• **Work to complete**
Reproduce the entire listing below word for word.

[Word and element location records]
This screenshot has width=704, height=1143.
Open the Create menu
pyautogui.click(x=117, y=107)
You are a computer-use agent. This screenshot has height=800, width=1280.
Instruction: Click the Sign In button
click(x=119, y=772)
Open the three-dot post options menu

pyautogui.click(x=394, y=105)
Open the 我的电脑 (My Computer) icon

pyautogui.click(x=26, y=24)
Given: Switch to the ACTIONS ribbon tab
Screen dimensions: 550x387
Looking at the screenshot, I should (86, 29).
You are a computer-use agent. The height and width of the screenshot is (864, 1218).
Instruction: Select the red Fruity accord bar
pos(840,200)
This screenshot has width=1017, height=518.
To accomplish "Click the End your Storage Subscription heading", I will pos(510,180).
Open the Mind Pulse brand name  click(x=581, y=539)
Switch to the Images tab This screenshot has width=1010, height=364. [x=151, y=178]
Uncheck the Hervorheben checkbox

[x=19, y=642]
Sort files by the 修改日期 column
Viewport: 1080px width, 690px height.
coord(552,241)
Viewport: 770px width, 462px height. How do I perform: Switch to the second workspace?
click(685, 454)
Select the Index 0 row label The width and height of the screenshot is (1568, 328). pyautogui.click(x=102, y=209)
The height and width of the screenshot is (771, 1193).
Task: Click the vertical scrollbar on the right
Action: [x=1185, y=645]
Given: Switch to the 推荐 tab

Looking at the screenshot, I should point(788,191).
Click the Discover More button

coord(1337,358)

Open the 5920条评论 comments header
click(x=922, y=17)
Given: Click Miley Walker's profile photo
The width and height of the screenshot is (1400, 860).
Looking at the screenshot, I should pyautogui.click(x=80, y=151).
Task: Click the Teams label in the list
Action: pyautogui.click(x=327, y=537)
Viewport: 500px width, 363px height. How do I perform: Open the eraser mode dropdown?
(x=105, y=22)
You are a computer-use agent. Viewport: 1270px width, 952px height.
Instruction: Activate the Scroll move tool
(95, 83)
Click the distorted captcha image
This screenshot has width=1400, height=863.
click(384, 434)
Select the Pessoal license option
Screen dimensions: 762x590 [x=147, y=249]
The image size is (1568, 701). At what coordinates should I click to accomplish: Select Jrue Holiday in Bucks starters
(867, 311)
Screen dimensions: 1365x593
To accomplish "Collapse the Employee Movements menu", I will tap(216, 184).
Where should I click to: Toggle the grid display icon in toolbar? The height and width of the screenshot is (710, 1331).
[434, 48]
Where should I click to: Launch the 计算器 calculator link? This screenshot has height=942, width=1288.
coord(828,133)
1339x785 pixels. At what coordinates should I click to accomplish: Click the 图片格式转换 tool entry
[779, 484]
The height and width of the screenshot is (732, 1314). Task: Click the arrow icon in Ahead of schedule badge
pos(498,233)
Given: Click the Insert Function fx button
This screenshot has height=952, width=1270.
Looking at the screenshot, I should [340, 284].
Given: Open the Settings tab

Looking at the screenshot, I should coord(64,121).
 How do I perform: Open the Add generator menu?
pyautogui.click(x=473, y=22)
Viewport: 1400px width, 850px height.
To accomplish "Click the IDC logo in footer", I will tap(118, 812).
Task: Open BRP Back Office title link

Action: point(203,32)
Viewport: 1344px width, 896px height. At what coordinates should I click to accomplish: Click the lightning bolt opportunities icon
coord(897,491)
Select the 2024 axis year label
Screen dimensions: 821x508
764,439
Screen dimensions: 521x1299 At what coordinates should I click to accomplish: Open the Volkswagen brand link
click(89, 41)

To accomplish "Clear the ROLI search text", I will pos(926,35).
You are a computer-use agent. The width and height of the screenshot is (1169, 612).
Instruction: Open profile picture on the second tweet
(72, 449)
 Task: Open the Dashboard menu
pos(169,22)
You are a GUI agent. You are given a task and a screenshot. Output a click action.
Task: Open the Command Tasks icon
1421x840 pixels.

• **Solution to the exercise**
This screenshot has width=704, height=1143.
Open the Create menu
pyautogui.click(x=117, y=107)
You are a computer-use agent. This screenshot has height=800, width=1280.
Instruction: Click the Sign In button
click(x=119, y=772)
Open the three-dot post options menu

pyautogui.click(x=394, y=105)
Open the 我的电脑 (My Computer) icon

pyautogui.click(x=26, y=24)
Given: Switch to the ACTIONS ribbon tab
Screen dimensions: 550x387
Looking at the screenshot, I should (86, 29).
You are a computer-use agent. The height and width of the screenshot is (864, 1218).
Instruction: Select the red Fruity accord bar
pos(840,200)
This screenshot has width=1017, height=518.
To accomplish "Click the End your Storage Subscription heading", I will pos(510,180).
Open the Mind Pulse brand name  click(x=581, y=539)
Switch to the Images tab This screenshot has width=1010, height=364. [x=151, y=178]
Uncheck the Hervorheben checkbox

[x=19, y=642]
Sort files by the 修改日期 column
Viewport: 1080px width, 690px height.
coord(552,241)
Viewport: 770px width, 462px height. How do I perform: Switch to the second workspace?
click(685, 454)
Select the Index 0 row label The width and height of the screenshot is (1568, 328). pyautogui.click(x=102, y=209)
The height and width of the screenshot is (771, 1193).
Task: Click the vertical scrollbar on the right
Action: [x=1185, y=645]
Given: Switch to the 推荐 tab

Looking at the screenshot, I should point(788,191).
Click the Discover More button

coord(1337,358)

Open the 5920条评论 comments header
click(x=922, y=17)
Given: Click Miley Walker's profile photo
The width and height of the screenshot is (1400, 860).
Looking at the screenshot, I should pyautogui.click(x=80, y=151).
Task: Click the Teams label in the list
Action: pyautogui.click(x=327, y=537)
Viewport: 500px width, 363px height. How do I perform: Open the eraser mode dropdown?
(x=105, y=22)
You are a computer-use agent. Viewport: 1270px width, 952px height.
Instruction: Activate the Scroll move tool
(95, 83)
Click the distorted captcha image
This screenshot has width=1400, height=863.
click(384, 434)
Select the Pessoal license option
Screen dimensions: 762x590 [x=147, y=249]
The image size is (1568, 701). At what coordinates should I click to accomplish: Select Jrue Holiday in Bucks starters
(867, 311)
Screen dimensions: 1365x593
To accomplish "Collapse the Employee Movements menu", I will tap(216, 184).
Where should I click to: Toggle the grid display icon in toolbar? The height and width of the screenshot is (710, 1331).
[434, 48]
Where should I click to: Launch the 计算器 calculator link? This screenshot has height=942, width=1288.
coord(828,133)
1339x785 pixels. At what coordinates should I click to accomplish: Click the 图片格式转换 tool entry
[779, 484]
The height and width of the screenshot is (732, 1314). Task: Click the arrow icon in Ahead of schedule badge
pos(498,233)
Given: Click the Insert Function fx button
This screenshot has height=952, width=1270.
Looking at the screenshot, I should [340, 284].
Given: Open the Settings tab

Looking at the screenshot, I should coord(64,121).
 How do I perform: Open the Add generator menu?
pyautogui.click(x=473, y=22)
Viewport: 1400px width, 850px height.
To accomplish "Click the IDC logo in footer", I will tap(118, 812).
Task: Open BRP Back Office title link

Action: point(203,32)
Viewport: 1344px width, 896px height. At what coordinates should I click to accomplish: Click the lightning bolt opportunities icon
coord(897,491)
Select the 2024 axis year label
Screen dimensions: 821x508
764,439
Screen dimensions: 521x1299 At what coordinates should I click to accomplish: Open the Volkswagen brand link
click(89, 41)

To accomplish "Clear the ROLI search text", I will pos(926,35).
You are a computer-use agent. The width and height of the screenshot is (1169, 612).
Instruction: Open profile picture on the second tweet
(72, 449)
 Task: Open the Dashboard menu
pos(169,22)
You are a GUI agent. You are given a task and a screenshot. Output a click action.
Task: Open the Command Tasks icon
1421x840 pixels.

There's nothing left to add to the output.